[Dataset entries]
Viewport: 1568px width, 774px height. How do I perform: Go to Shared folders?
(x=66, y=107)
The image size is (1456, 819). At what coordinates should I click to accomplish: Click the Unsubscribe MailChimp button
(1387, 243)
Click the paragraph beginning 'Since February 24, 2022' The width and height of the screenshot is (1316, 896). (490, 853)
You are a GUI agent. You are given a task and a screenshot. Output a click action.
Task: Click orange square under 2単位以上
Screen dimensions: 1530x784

PROMPT. Reproduce each line of the data containing the word "screenshot".

COMPLETED TASK.
Click the paragraph beginning 'Since February 24, 2022' The width and height of the screenshot is (1316, 896). (490, 853)
You are a GUI agent. You are given a task and a screenshot. Output a click action.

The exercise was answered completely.